Work to complete: Rewrite the records below as a Markdown table with the columns Row and Line, numbering each line and skipping blank ones. Begin at the line that has "Where should I", stop after the line that has "tap(21, 28)", and leave the pictures out.

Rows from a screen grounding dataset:
— begin —
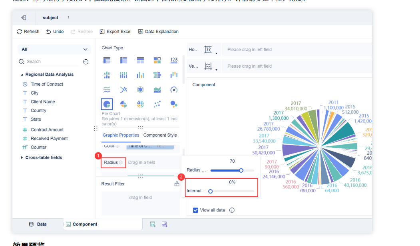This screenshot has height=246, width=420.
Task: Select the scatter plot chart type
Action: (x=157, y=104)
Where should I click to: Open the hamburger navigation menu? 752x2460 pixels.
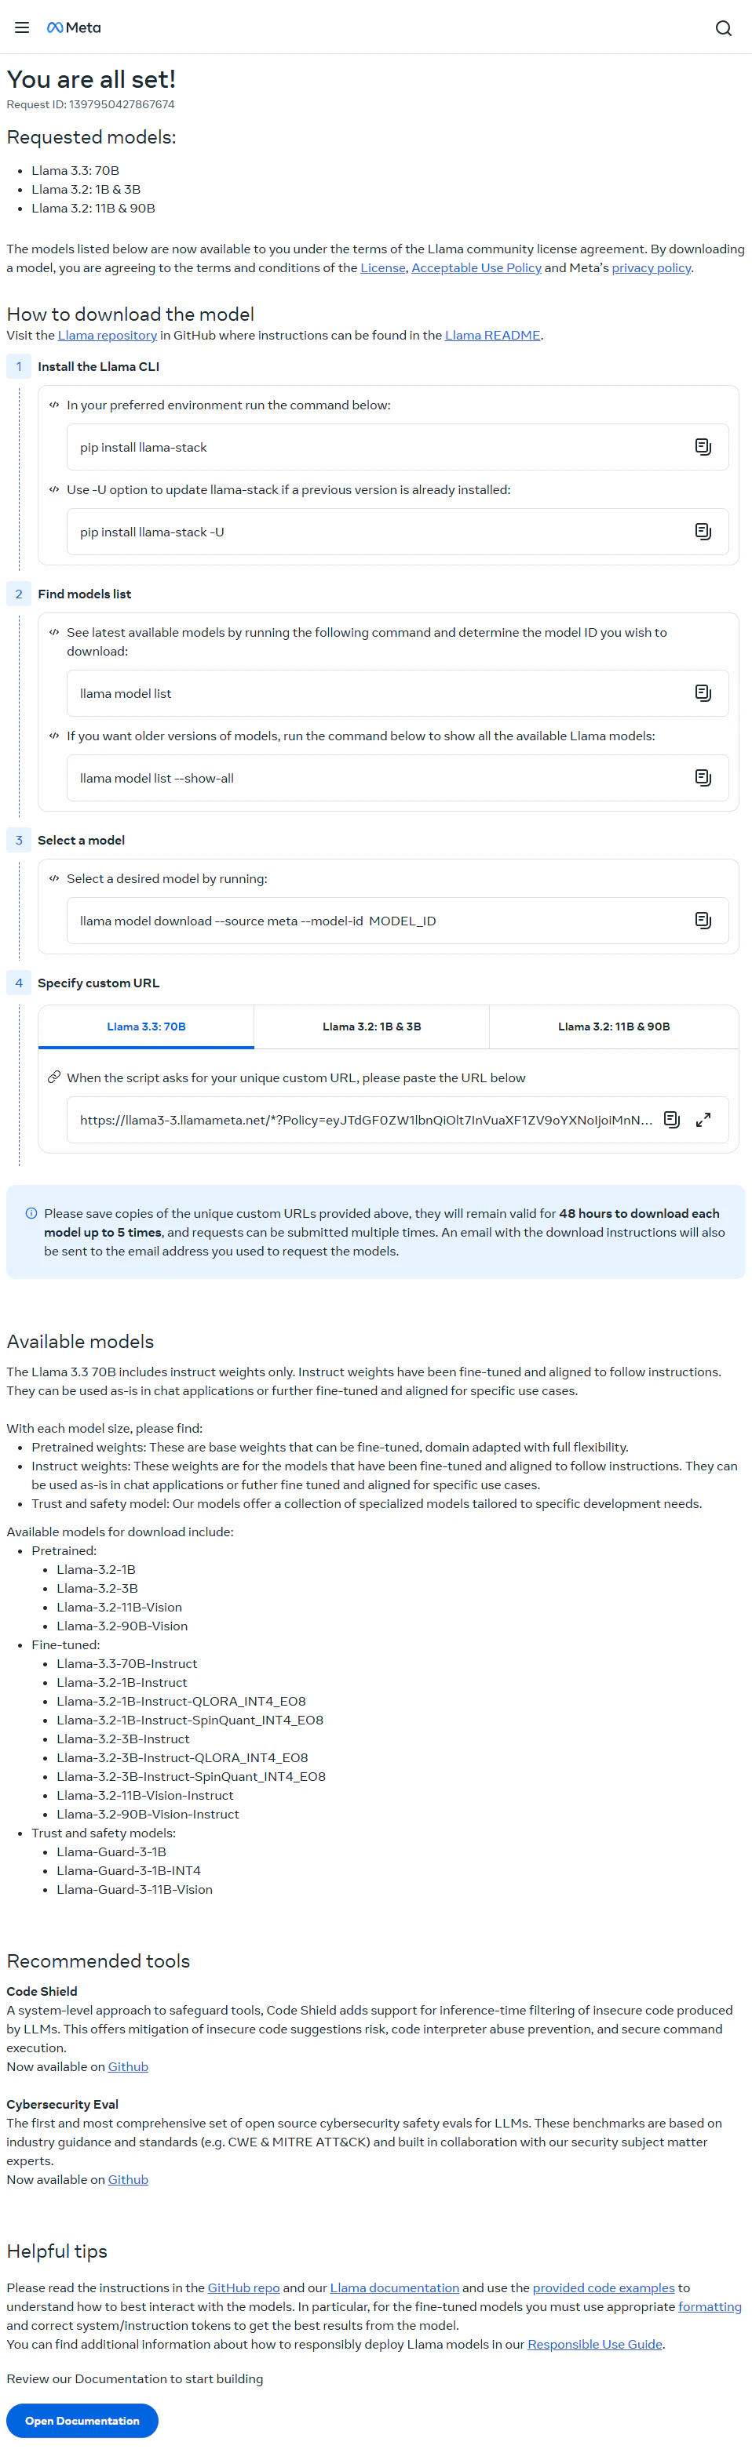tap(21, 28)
— end —
— begin —
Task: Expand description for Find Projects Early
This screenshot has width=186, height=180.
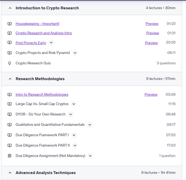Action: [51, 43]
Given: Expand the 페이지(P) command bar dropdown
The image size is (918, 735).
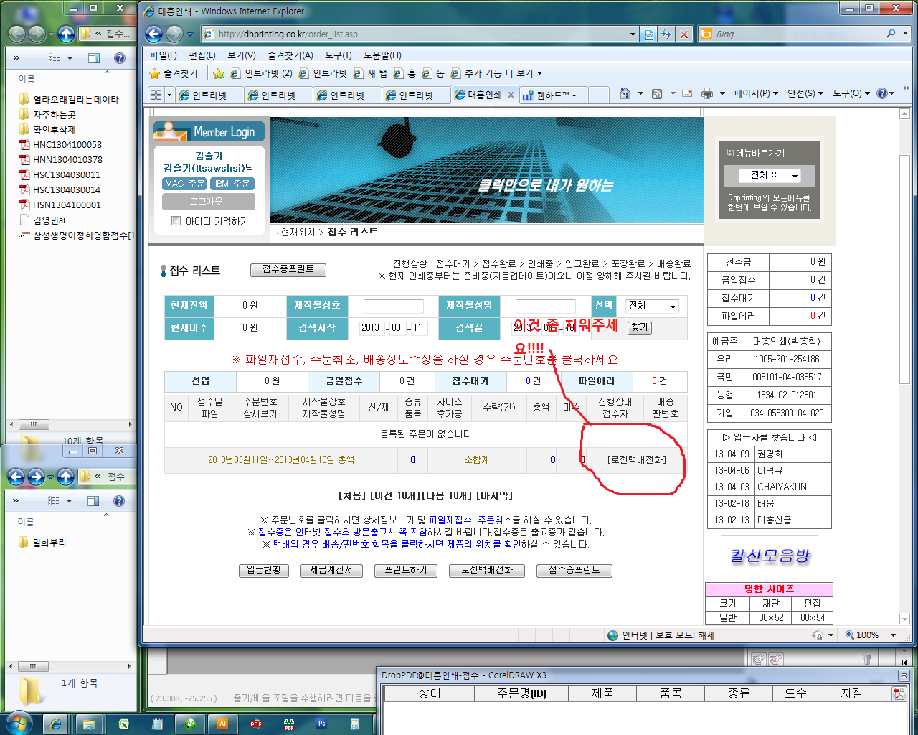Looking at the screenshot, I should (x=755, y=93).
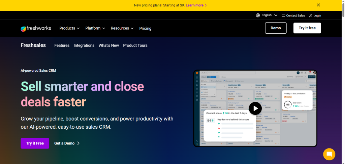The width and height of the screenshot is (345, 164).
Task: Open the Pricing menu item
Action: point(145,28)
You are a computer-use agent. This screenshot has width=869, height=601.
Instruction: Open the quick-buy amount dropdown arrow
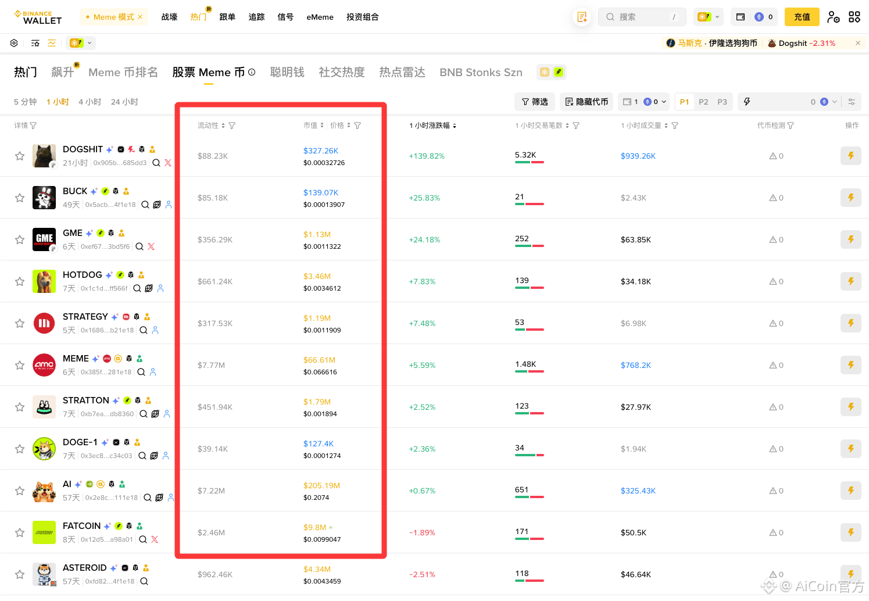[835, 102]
— end —
Exercise response:
| Row | Line |
|---|---|
| 1 | Where should I click to: Open the hamburger navigation menu? 752x2460 pixels. |
| 2 | tap(21, 28) |